ALT VE ÜST SOYU OLMADIĞI İÇİN RESMİ MİRASÇISI DEVLET HAZİNESİDİR
Ögel, geride mirasçı bırakmayan yengesinin tek mirasçısının devlet hazinesi olduğunu belirterek “Biz bu konuların üstüne gittikçe, bilemediğim sebeplerden dolayı yengem çekimser kaldı. Ben de bunun üzerine hukuki süreç başlattım. Bu hukuki süreç içerisinde Maliye Hazinesi’nden denetmen bir rapor düzenledi. Bu raporda, yengemin alt soy ve üst soyu olmadığı ve tamamen mirasçının devlet hazinesi olduğuna dair resmi raporunu düzenleyip bize verdi. Bu arada yengemin yaşam koşullarından dolayı şikayette bulunduğum için sosyal hizmetler bir uzman yolladı. Uzman 13 ayrı kişi ile röportajlar yapıp kanaatini bildiren raporda, yengemin yaşam koşullarının çok kötü olduğunu, etraftan baskı gördüğü ve sindirildiği şeklinde. Tabii o süreç sırasında ben yurt dışında görevli olduğum için bunları yakinen takip edemedim. Daha sonra geldiğimde bir dava açtım, vasi davası. Adli Tıp’a gönderildi. O da çok enteresandır, yengeme Adli Tıp’ta biyolojik yaşı 99 olan bir insana 'Aklı, mantığı yerindedir, karını hesabını biliyor' diye bir rapor verdi. Çok enteresan o raporda imzası olan 3 tane hoca şu an malum FETÖ davasından içerideler."

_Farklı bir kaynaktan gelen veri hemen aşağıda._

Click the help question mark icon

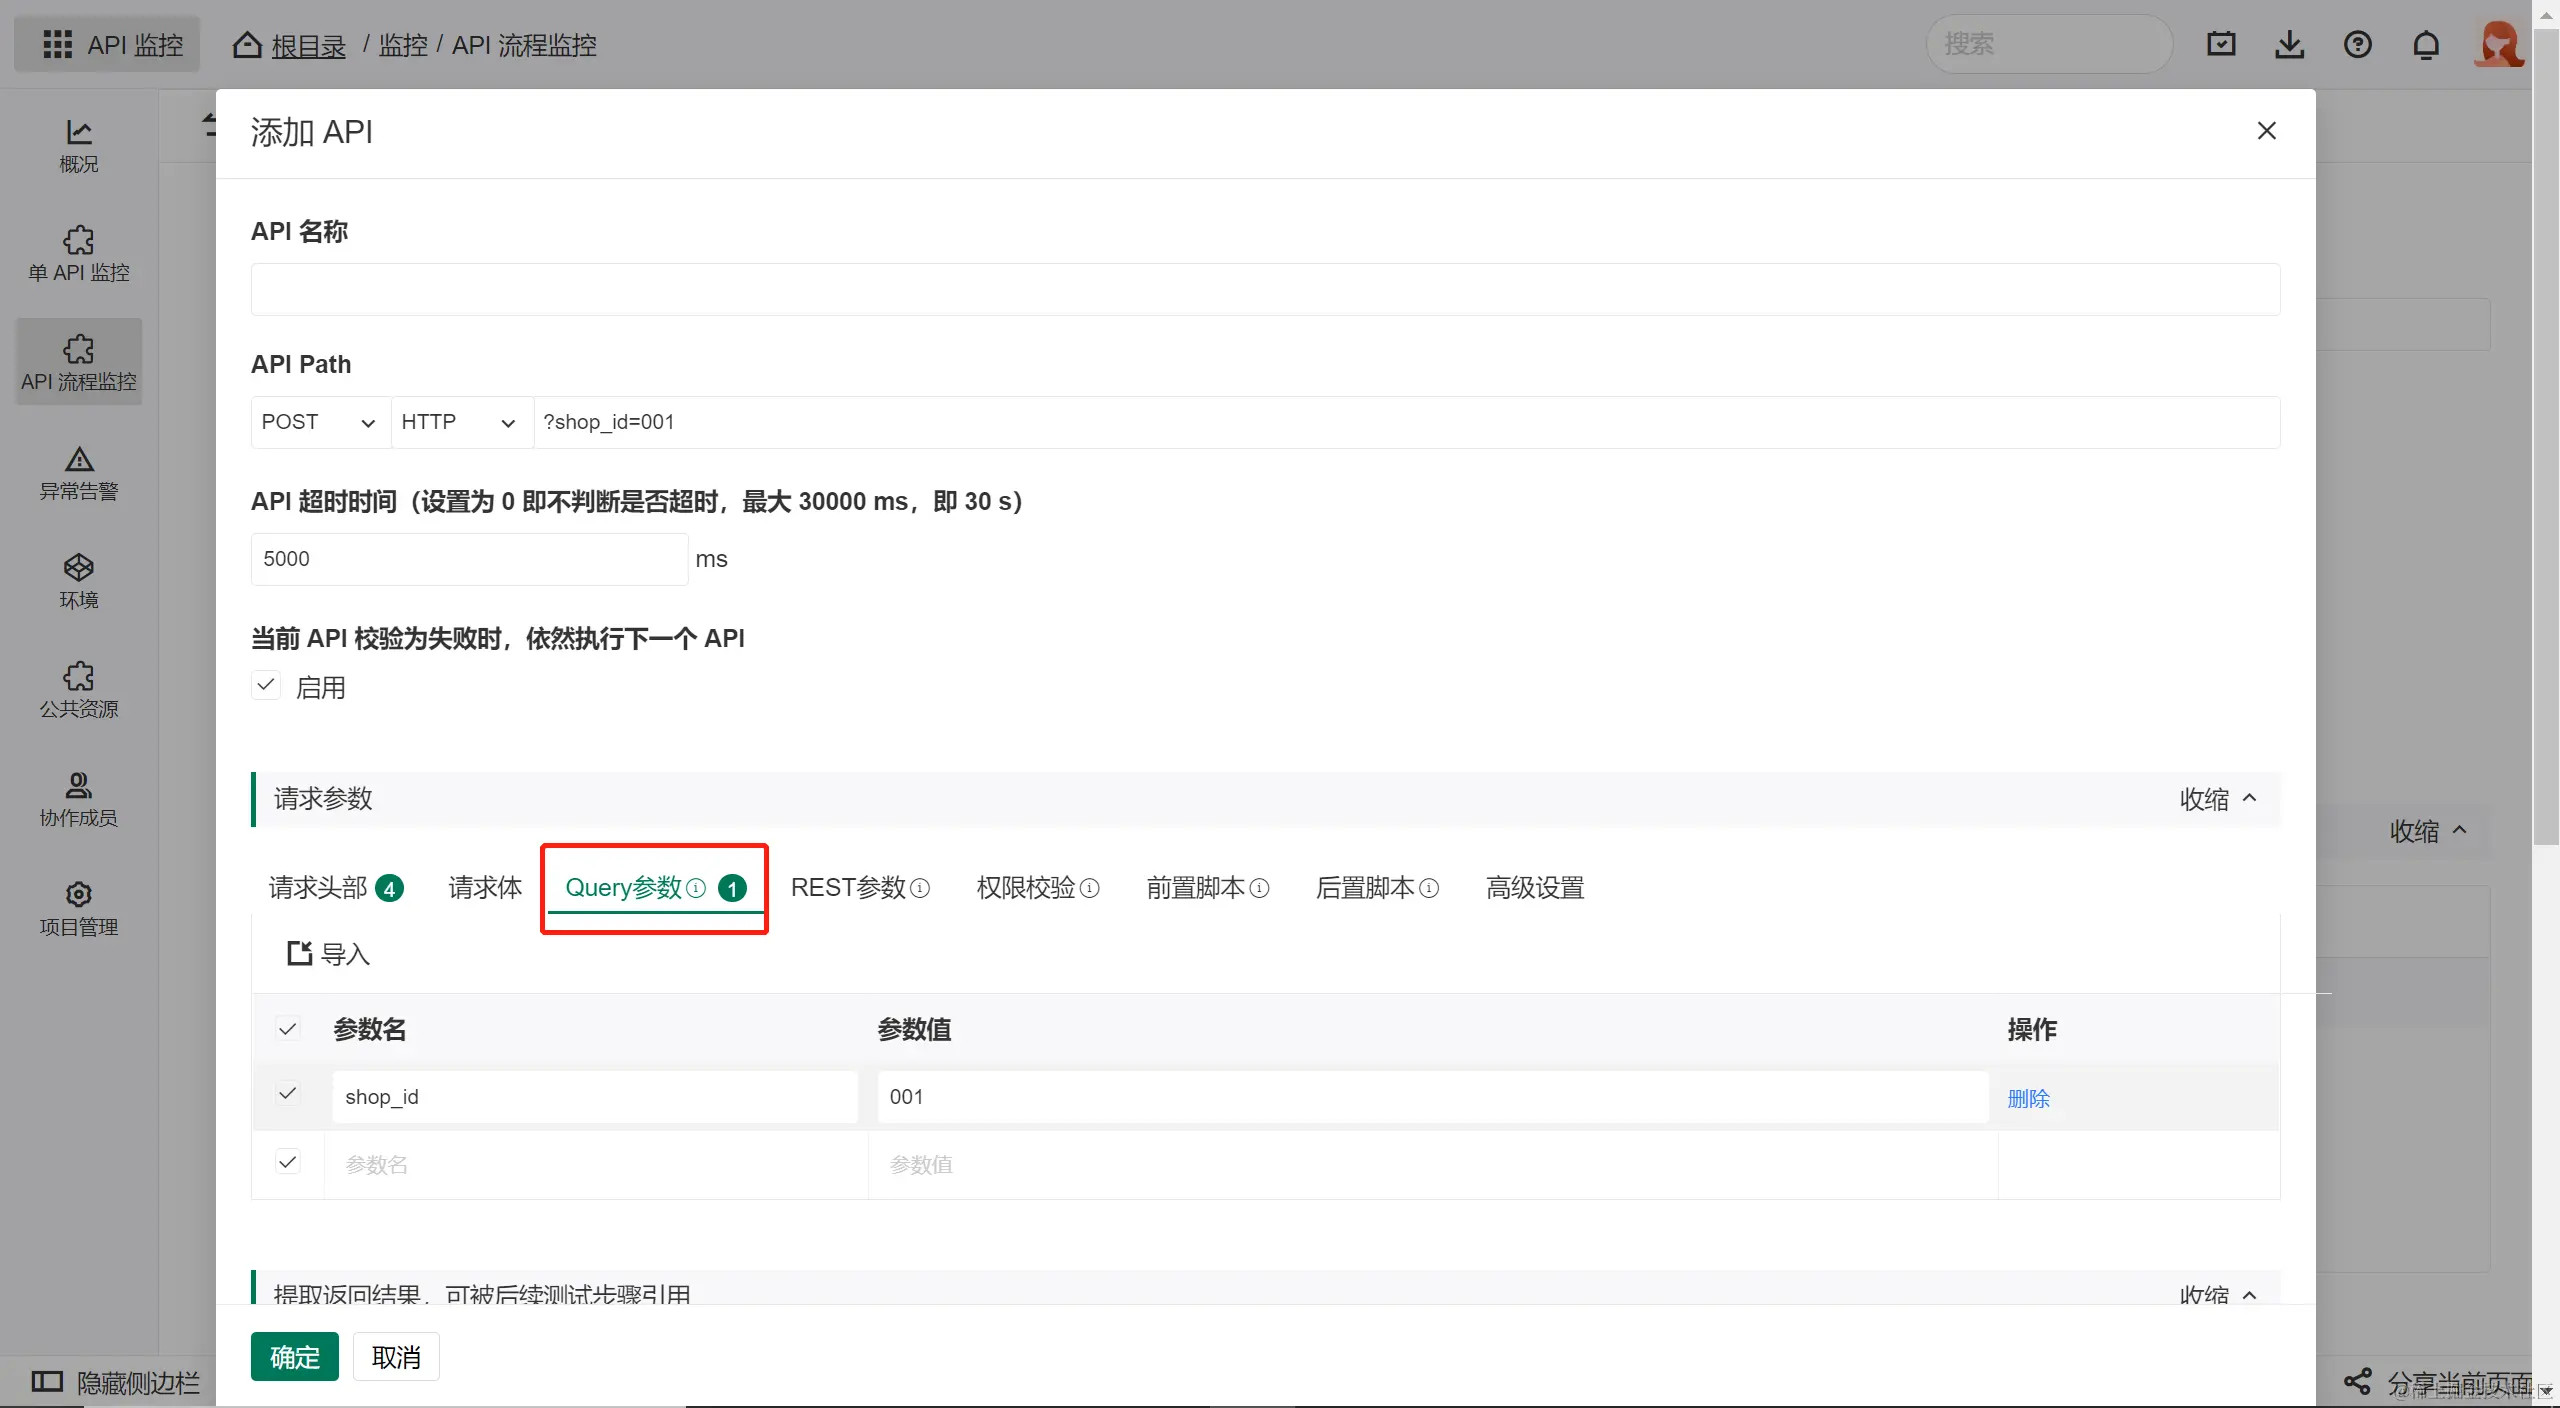coord(2357,45)
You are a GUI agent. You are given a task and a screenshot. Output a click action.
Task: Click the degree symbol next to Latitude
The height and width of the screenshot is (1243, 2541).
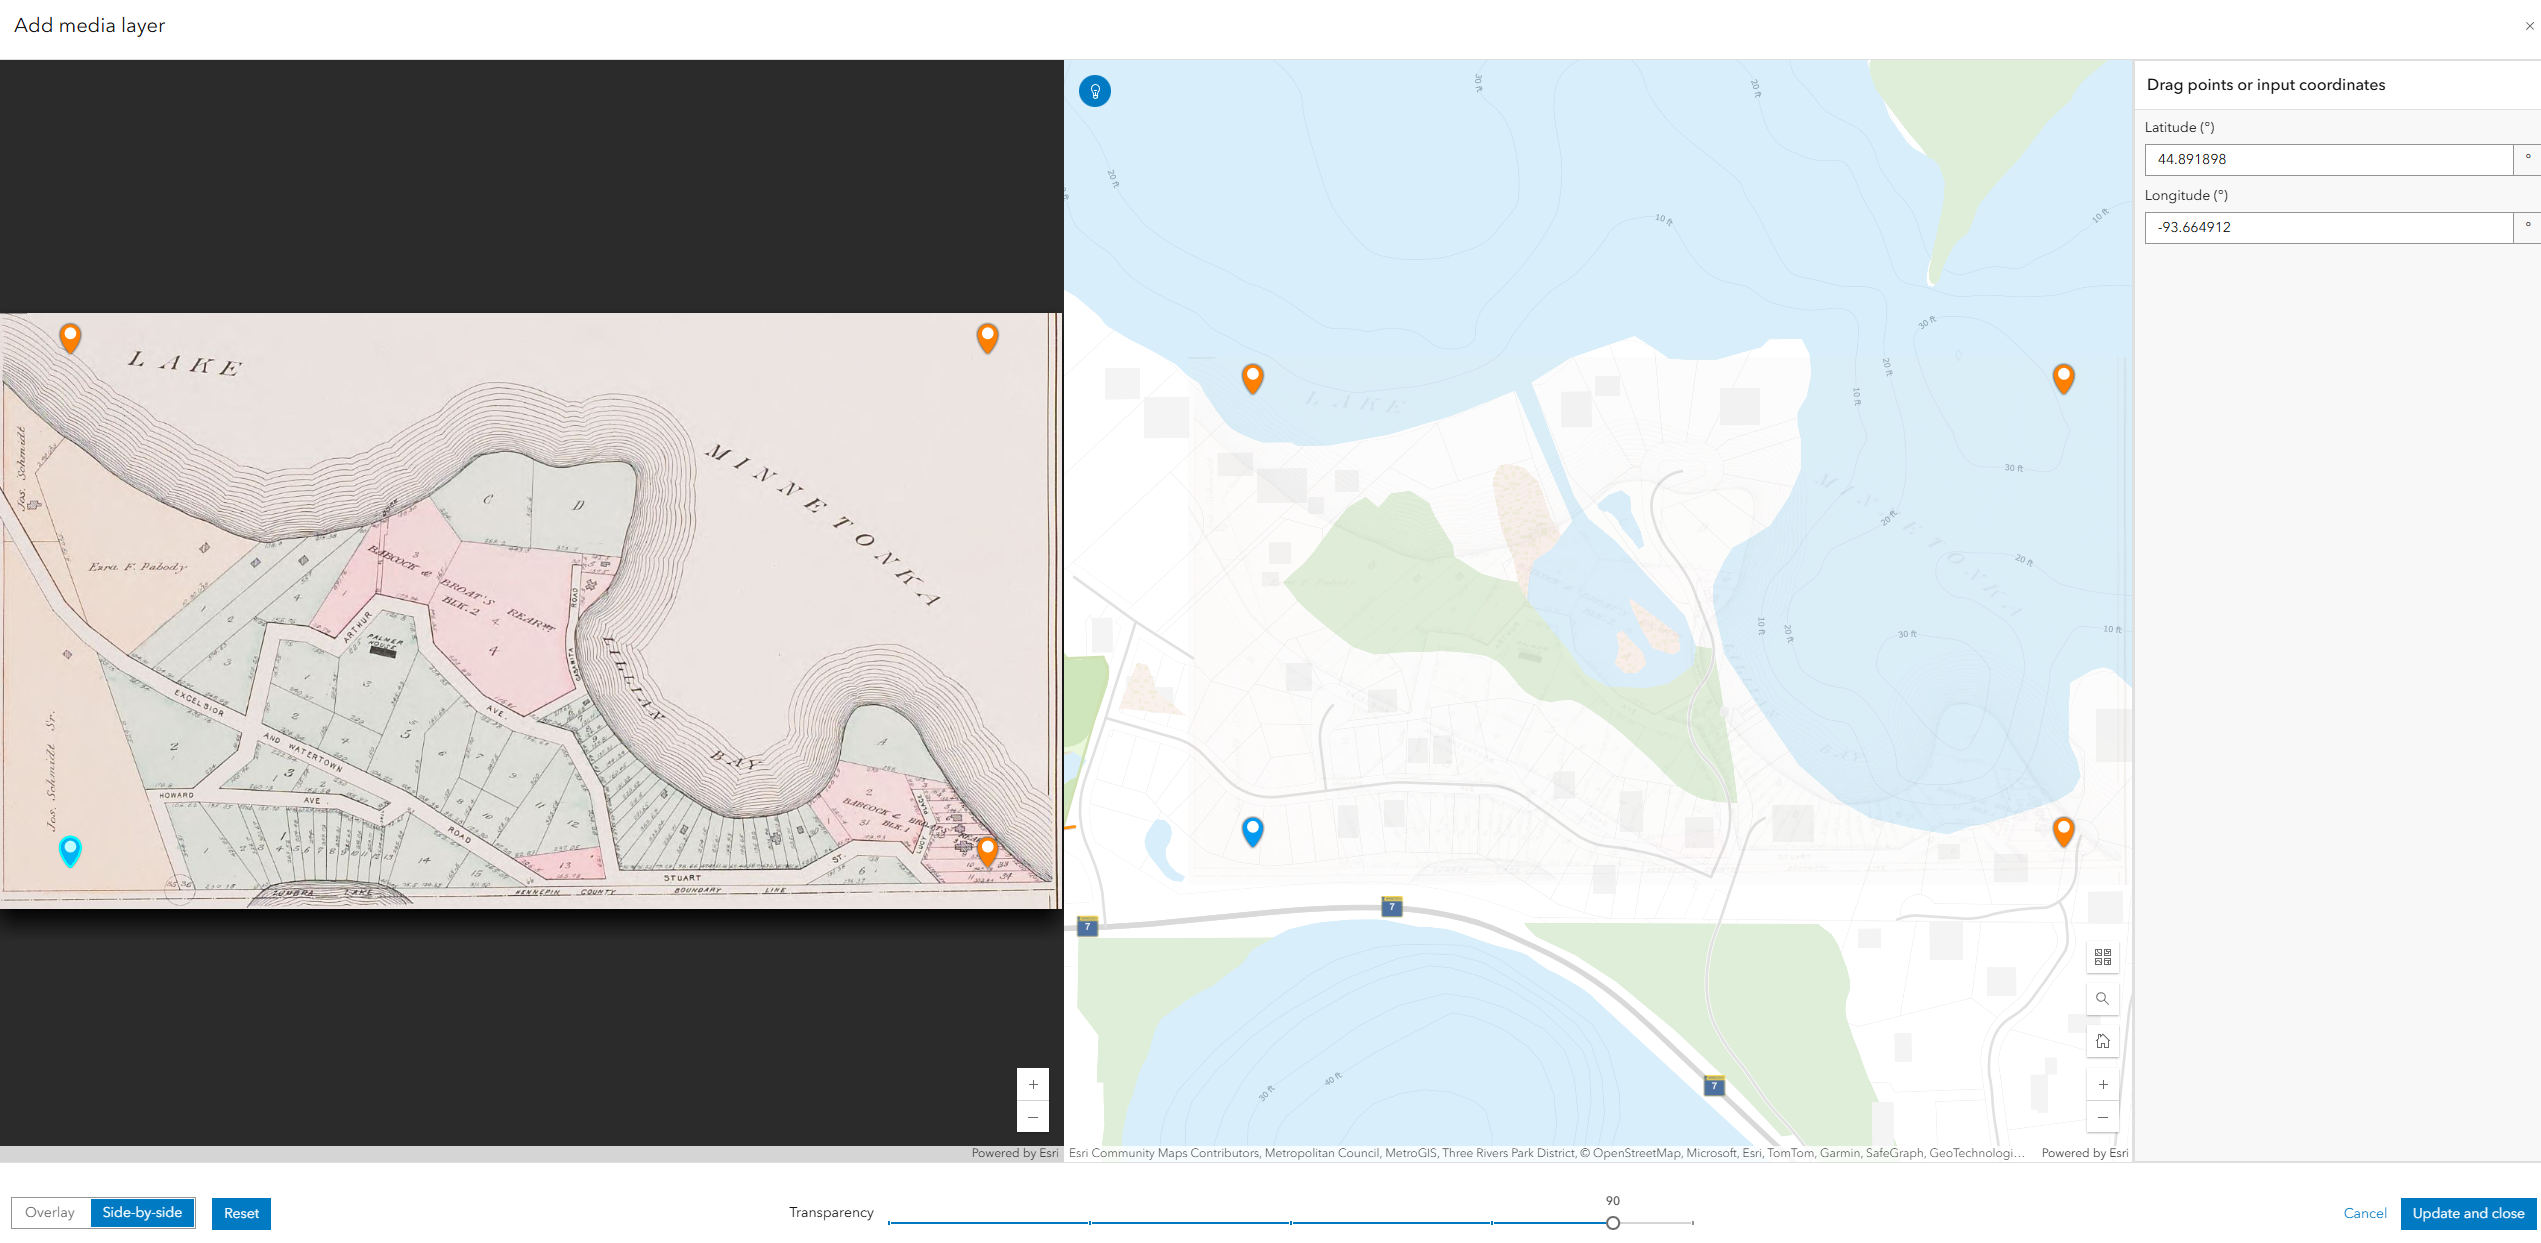[2527, 158]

YENGEMİN VEFAT ETTİĞİNİ 10 GÜN SONRA ÖĞRENDİK
Yengemin öldüğünü bizden gizlediler diyen Ögel şöyle devam etti:
“Bütün bunlar yaşanırken yengemin rahmetli olduğunu öğreniyoruz bir hafta, 10 gün sonra. Bunu da araştırdığımızda yengemin Şaşkınbakkal’dan Bağcılar’daki bir özel hastaneye nakledildiği ve kendisi amiral eşi olması hasebiyle biz aradığımızda askeri hastanenin ayağımıza kadar ambulans gönderdiği bir şahıs özel ambulansla Bağcılar’a gidiyor. Bağcılar’da vefat ediyor, hastane 'yeğeniyim' diye beyanda bulunan şahsa cenazeyi teslim ediyor, Sahrayıcedid Mezarlığı’na tekrar 'yeğeniyim' diyerek cenazeyi defin ediyorlar. Bunu da yine tesadüfen bir hafta, 10 gün sonra öğreniyoruz. Araştırdığımızda bize bir cevap verilmiyor. Biz de kanuni haklarımızı savunmak için savcılığa başvuruyoruz ve takipsizlik kararı veriliyor. Daha sonra eve bilirkişi incelemesi üzerine sayın hakim bey ile köşke girdiğimizde gördük ki, köşkün kapısı bu şahıslar tarafından anahtarla açılıyor, içerisi bomboş ve bize hırsız girdiğini söylüyorlar. Daha sonra bu çalınan malları biz yine tesadüf eseri müzayedede ve bizim açtığımız davalardaki dosyalara delil olarak konduğunu gördük. Örneğin yengemin evlilik cüzdanı dava dosyasına kanıt olarak konulmuş. Bir insanın evlilik cüzdanı başka bir insanın elinde ne arar?"
TOPLAM MİRAS 100 MİLYON LİRA
Amcasından ve yengesinden kalan menkul ve gayrimenkullerin kesinlikle devlet hazinesine geçmesi gerektiğini belirten Ögel, "Şu an size gösterdiğim köşk ile 4 daire ve bankadaki paraların toplam değeri 100 milyon lira ve bunu biz tespit ettirdik emlak komisyoncularına, ekspertizlere. Benim şu andaki, hayatta yaşayan tek birinci dereceden akrabaları olarak, mücadelem, verdiğim hukuk mücadelesi bu mal varlığının, denetmenin raporuyla sabit olan bir şekilde devlet hazinesine geçmesi. Çünkü alt soy, üst soyu olmayanın mirasçısı devlettir" şeklinde konuştu.